そのうち3〜4センチの大きさの赤く、かゆみのある部分が現れ、
皮膚科で「特発性色素性紫斑」と診断されました。
以後下肢全体から太ももの内側にまで広がってしまい、痒みもひどくなってきました。
原因が分からないそうですが、この先どうなるか不安です。
もともと皮膚は弱く、洗剤や殺虫剤などきついものは避けるようにしていました。
(60歳女性)

A.
赤血球が血管の外にもれた状態を紫斑といいます。
これを繰り返しているとヘモジテリンが沈着し、褐色になってきます。

紫斑はいろんな原因で起こります。たとえば、血液を凝固させる血小板が減っているとき、血管が弱くなっているときなどです。
ステロイドを長く内服していたり、大量に外用していると、少し当たっただけでも紫斑ができることがあります。
特発性(または慢性)色素性紫斑は、毛細血管の拡張や点状の出血、それによる色素沈着はあるものの、特に紫斑に関連した検査所見に異常がない病気です。
この病気はいくつかの病型に分けられますが、どれとも診断しにくい場合があります。
どの型も下腿によくできます。その中でマヨッキー血管拡張性環状紫斑とシャンバーグ病はかゆみが少なく、ご質問の患者さんの症状と一致しません。
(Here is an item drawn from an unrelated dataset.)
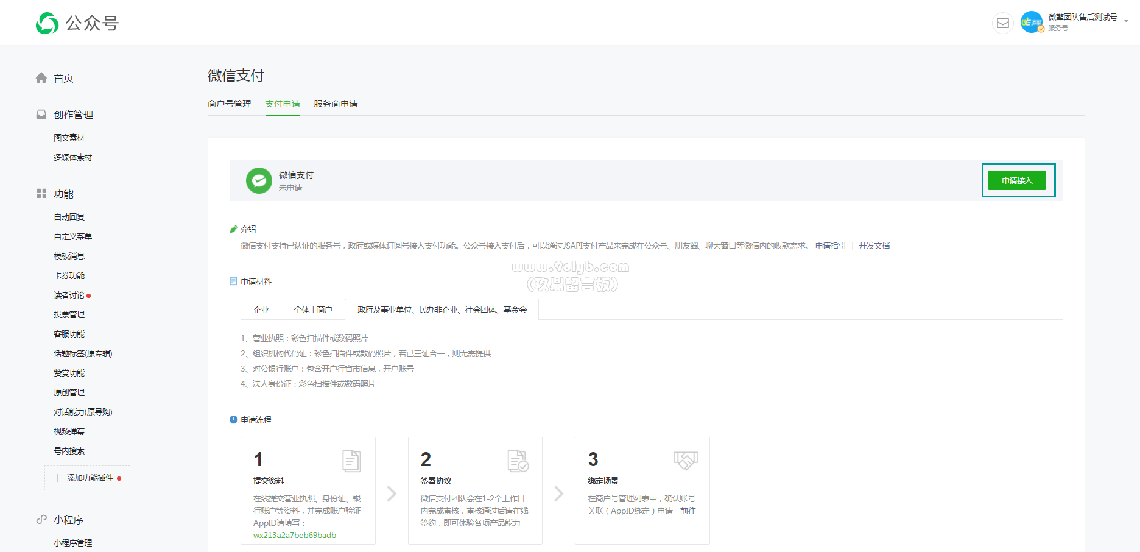The width and height of the screenshot is (1140, 552).
Task: Open the 申请指引 link
Action: coord(830,246)

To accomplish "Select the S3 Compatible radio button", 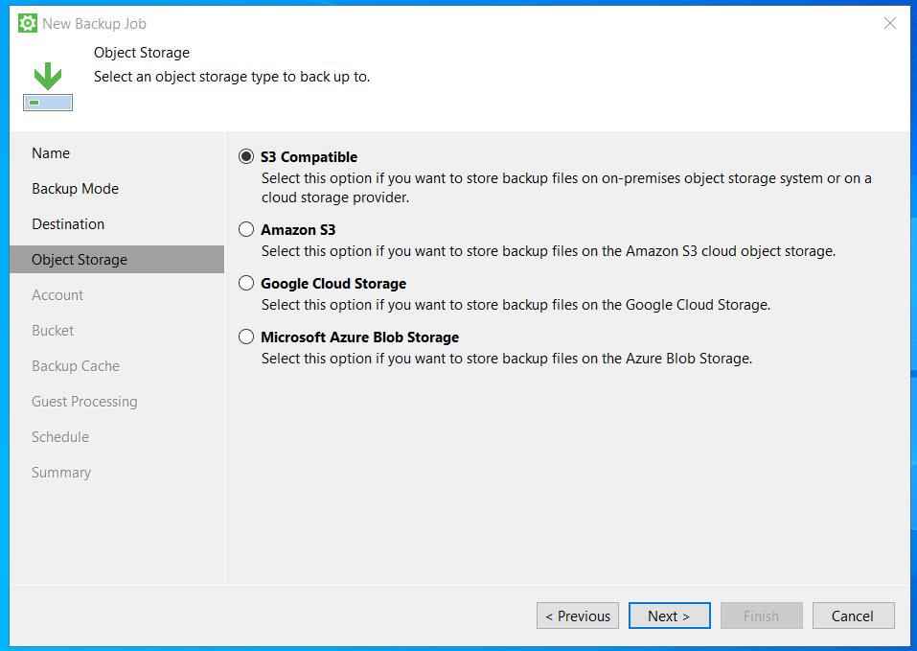I will [246, 157].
かゆみの強い型として紫斑性色素性苔癬様皮膚炎や掻痒紫斑があります。
前者は湿疹的要素が強く、長期間続くことが多く、下腿を越えて広がることがあり、この病気が最も考えられます。
原因としては、血管の脆弱性や静脈系の異常に加えて、様々な薬剤や体内の細菌などのアレルギーがいわれています。
どうしても広がるのを止められないようなら、内科でもらっている薬剤があれば、念のためそれを見直してみてはいかがでしょうか。
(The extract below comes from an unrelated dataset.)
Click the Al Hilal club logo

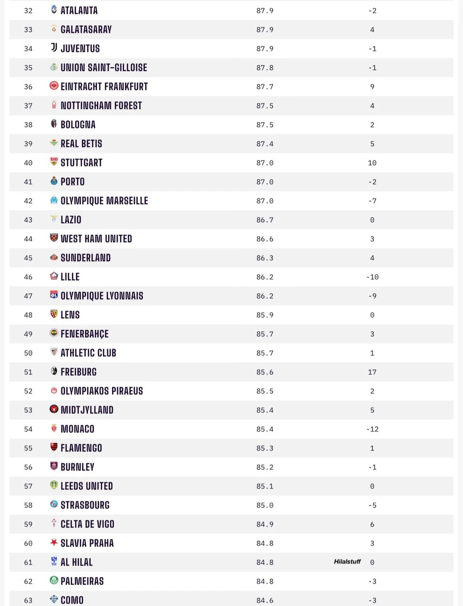(x=54, y=562)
五十歳を過ぎて更年期になると、女の人はどうしても皮膚がかさかさして、冬は特にかゆくなります。
こんな時、あまり強いステロイド剤を使っていると、年齢的なことも重なって、引っ掻いて紫斑ができることがあります。
皮膚病は患者さんが見て分かるだけに、不安を感じて当然です。
ただ不安は精神的ストレスになり、それが免疫異常や治癒力の低下につながります。
自然治癒も結構あります。あまり気にしないでのんびり行きましょう。